[COMPLETE THE FOLLOWING]:
a – From the review of The Safekeep, translate this sentence into Spanish: "The repeated gesture sums up her plight as a figure seething with resentments and desires that she keeps, rigidly and violently, in check."
b – According to the review of The Safekeep, how many years after the end of the second world war does the story take place?
c – Extend the review of The Safekeep with a new paragraph that follows on from its last sentence.

[TEXT UNDER STUDY]:
The Safekeep by Yael van der Wouden review – secrets and sex in postwar Europe

The Safekeep by Yael van der Wouden review – secrets and sex in postwar Europe

This remarkable debut novel explores the Netherlands’ failure to reckon with the fate of Dutch Jews alongside one woman’s reckoning with herself

Isabel, the protagonist of Yael van der Wouden’s remarkable debut novel, has an excruciating habit, at moments of tension or distress, of pinching and twisting the skin on the back of her hand until it is raw and red. The repeated gesture sums up her plight as a figure seething with resentments and desires that she keeps, rigidly and violently, in check. Isabel lives in the house in which she grew up and in which her mother died, in a small Netherlandish town 15 years after the end of the second world war, obsessively cleaning and polishing the tableware and other objects that her mother loved while ruling tyrannically over the meek local girl who is her maid. When her debonair and womanising brother – who has been promised the house as his inheritance, making Isabel’s residence there tenuous and time-limited – leaves the country for several weeks, he brings his new girlfriend, the vivacious and flamboyant Eva, to live with Isabel, threatening to loosen or to sever the tight coils into which she has wound her existence.

[DATA SHOWN]:
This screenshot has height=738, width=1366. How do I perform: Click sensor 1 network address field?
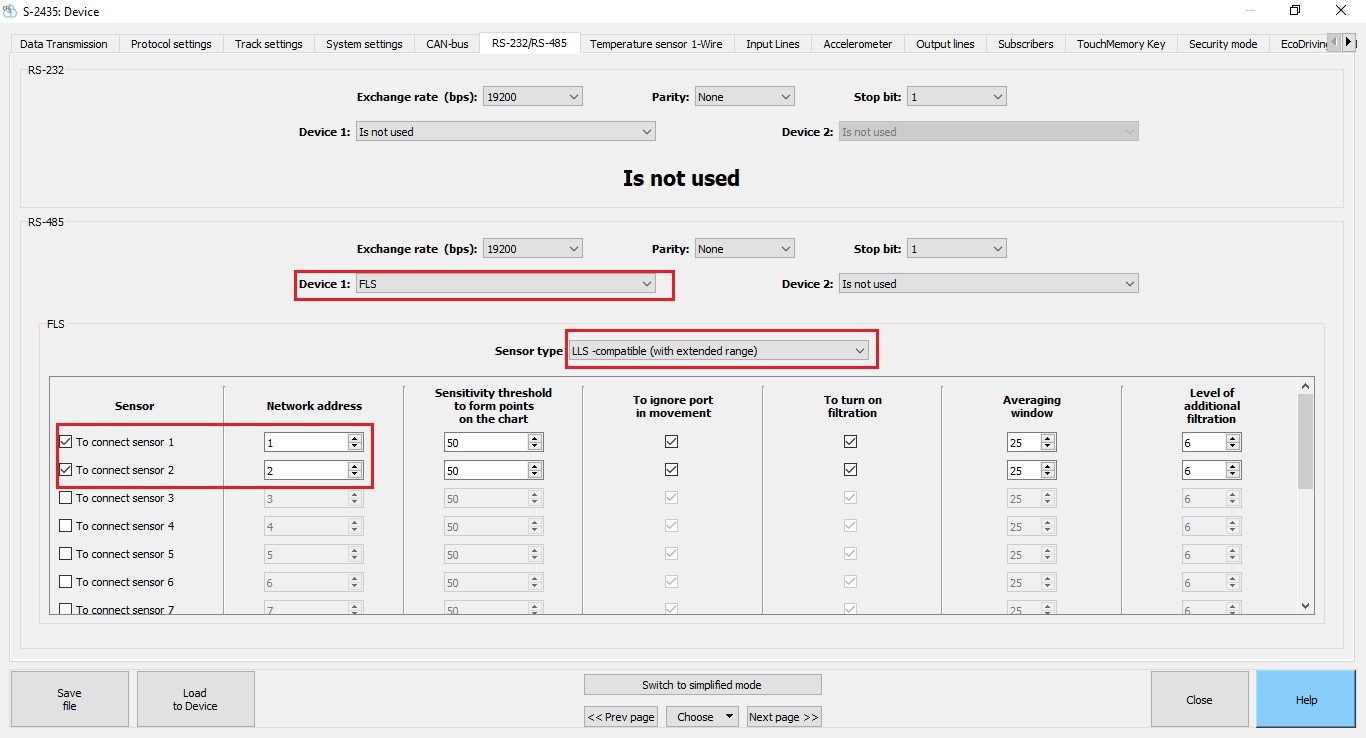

[TASK-BY-TASK OUTPUTS]:
a – El gesto repetido resume su situación como una figura que bulle de resentimientos y deseos que mantiene, de manera rígida y violenta, bajo control.

b – 15 years.

c –
The stakes of Van der Wouden’s taut family drama slowly rise as it becomes clear that Isabel’s struggles to reckon with or move on from her mother’s death, and to find a way of being in the present, are a mirror and a symptom of a wider failure in the postwar Netherlands to reckon with and atone for the fate of Dutch Jews, offered up to the Nazis with little resistance, the gaps and the homes that they left behind seamlessly occupied and rarely relinquished to the few who returned. Van der Wouden’s superb earlier essay, On (Not) Reading Anne Frank, explored the ways in which that totemic, sentimentalised figure threatened to leave little space for her own explorations of her Dutch-Jewish identity; here she explores not the deportations and the mass murders but the quieter forgettings and self-justifications that came in their aftermath. “If they cared about it, they would have come back for it,” says one character of a Jewish family robbed of their home. “No. They’re gone. They’re gone or they don’t care. So many are gone.” Beneath such platitudes guilt lies buried.